### TASK DESCRIPTION
Go through the entries below and collect each line with the string "screenshot" in it.

Stored data
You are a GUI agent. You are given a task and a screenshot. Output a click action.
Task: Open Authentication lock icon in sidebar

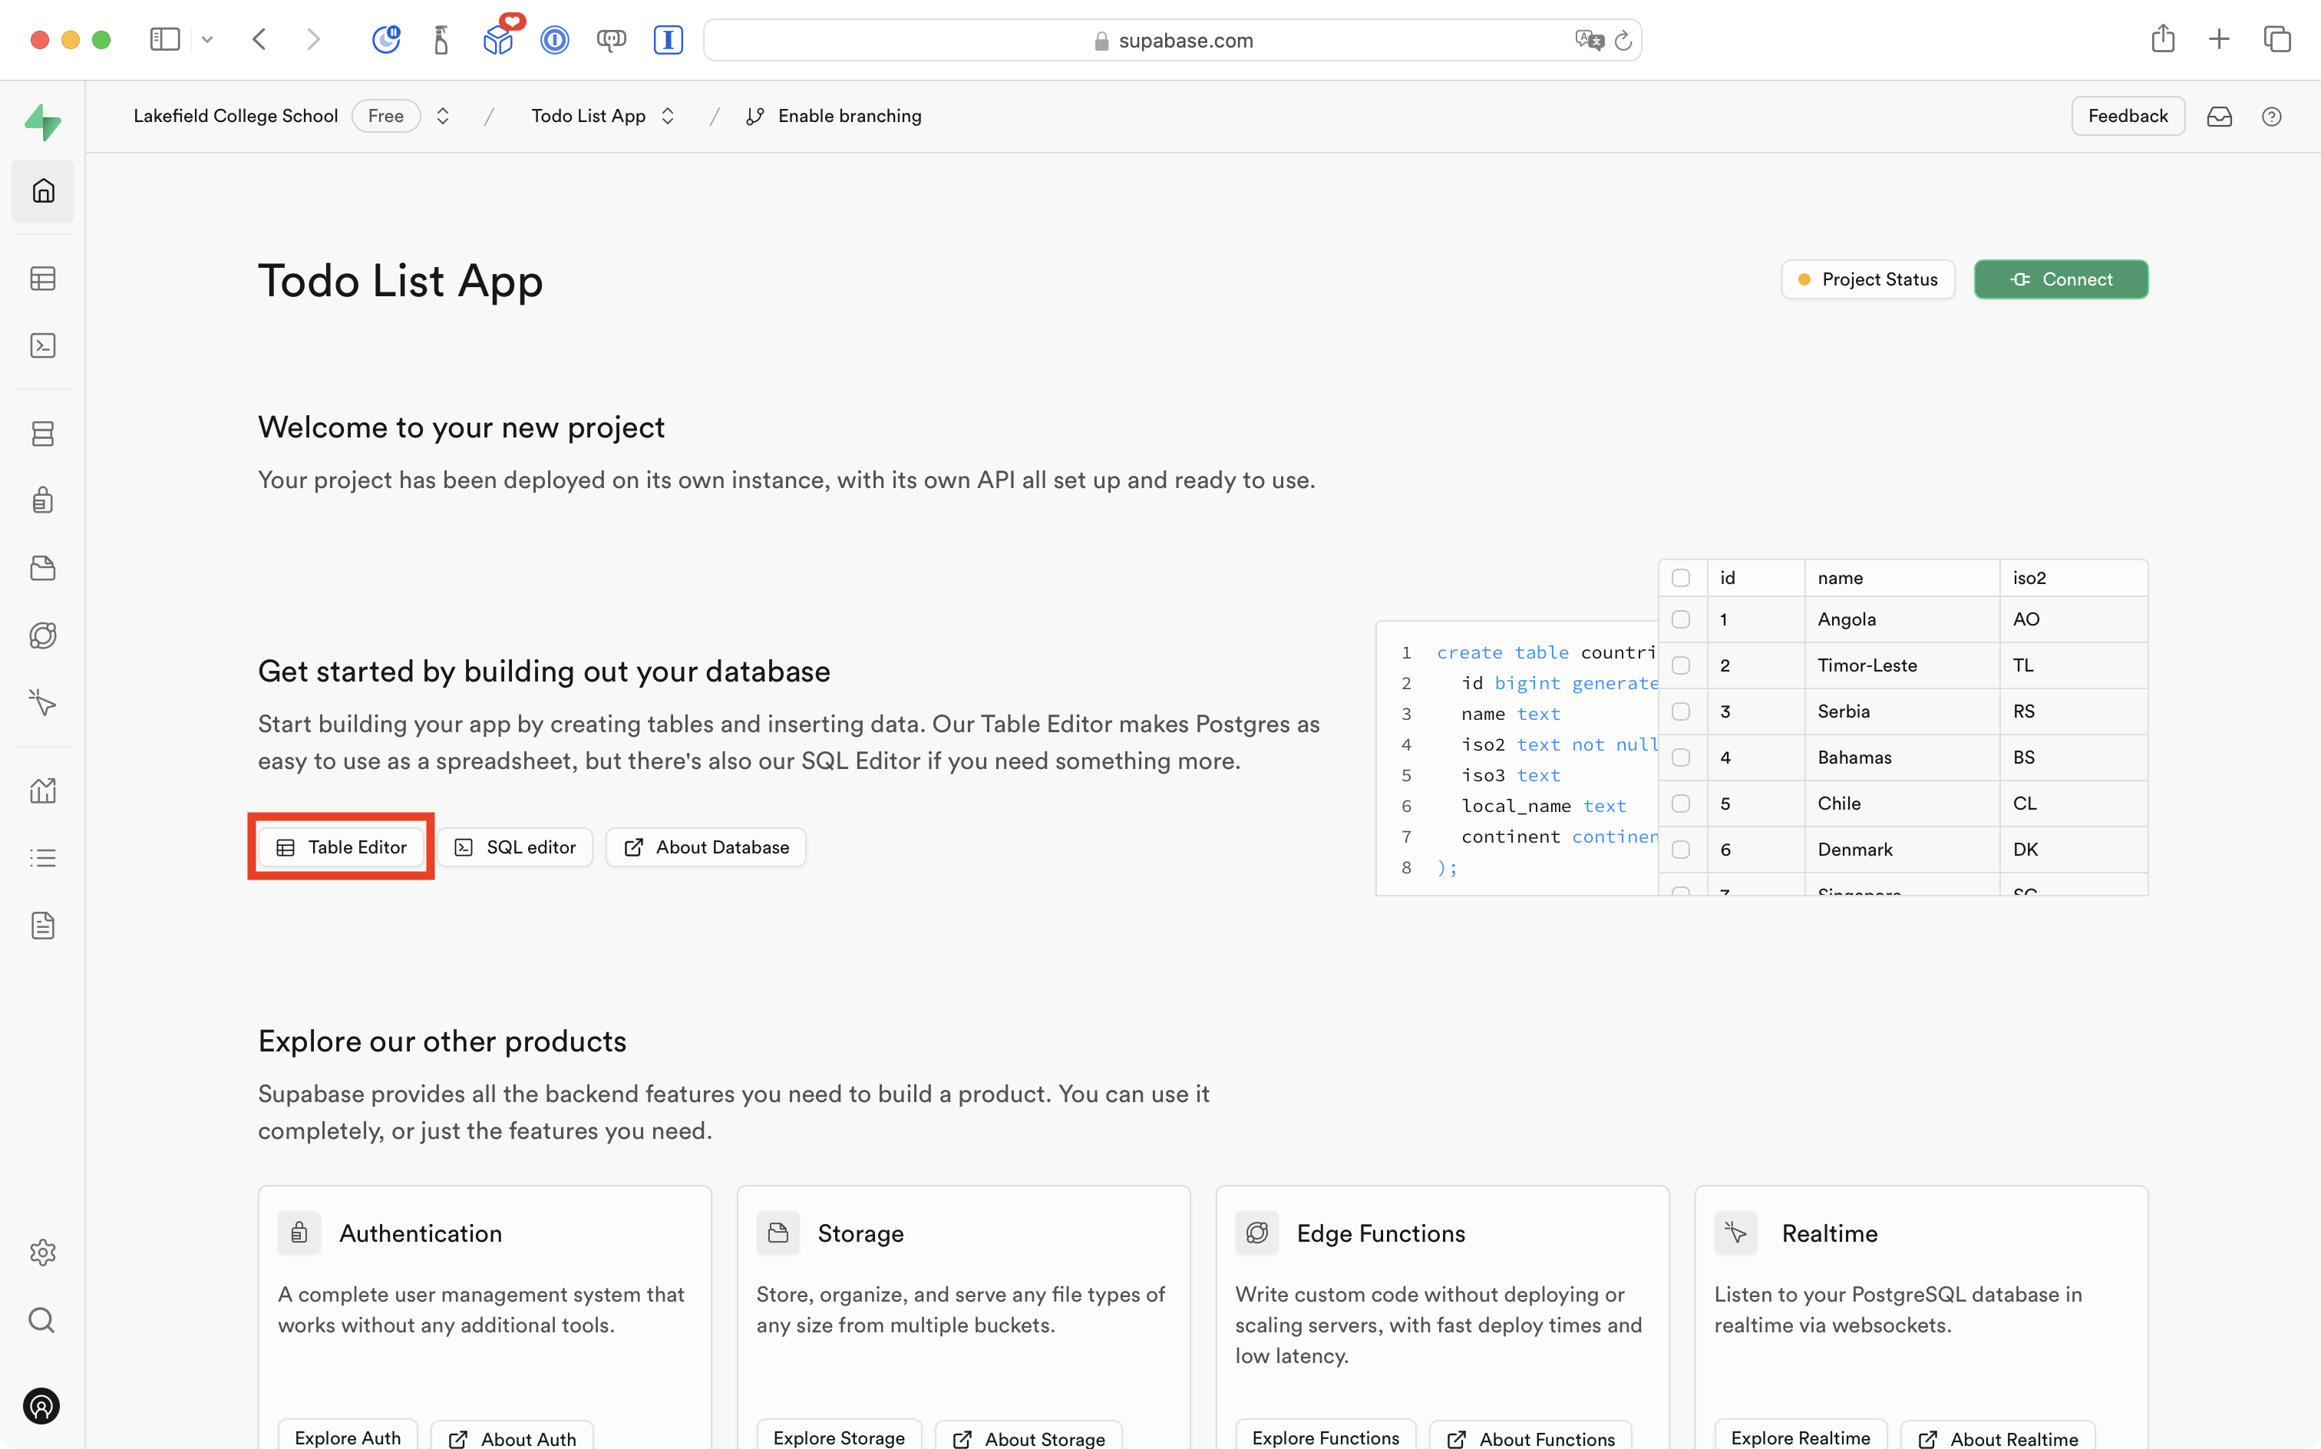[43, 500]
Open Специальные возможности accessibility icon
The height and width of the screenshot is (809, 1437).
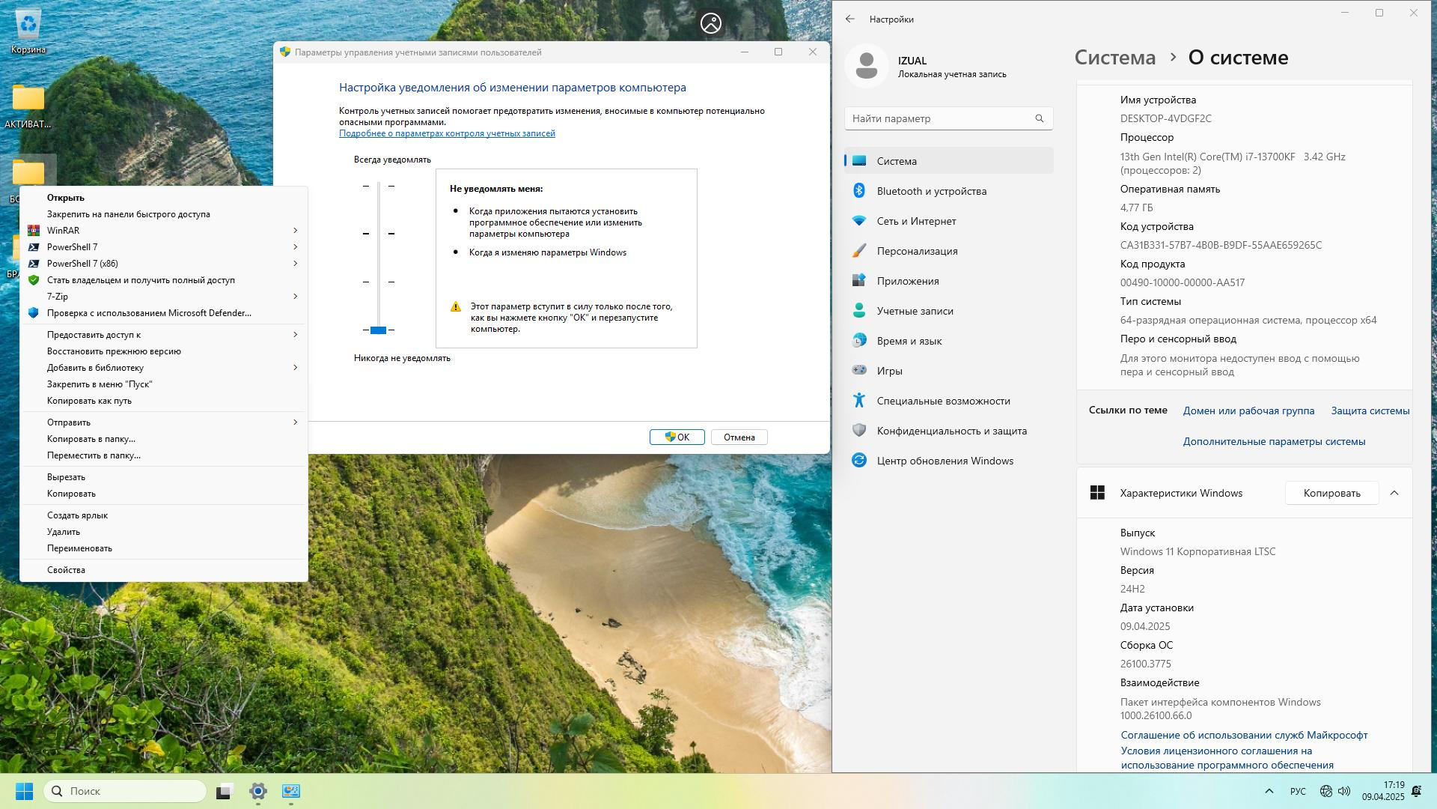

### RESPONSE TO THIS EXERCISE
You are a GUI agent. You are given a task and a screenshot. Output a click action.
The height and width of the screenshot is (809, 1437).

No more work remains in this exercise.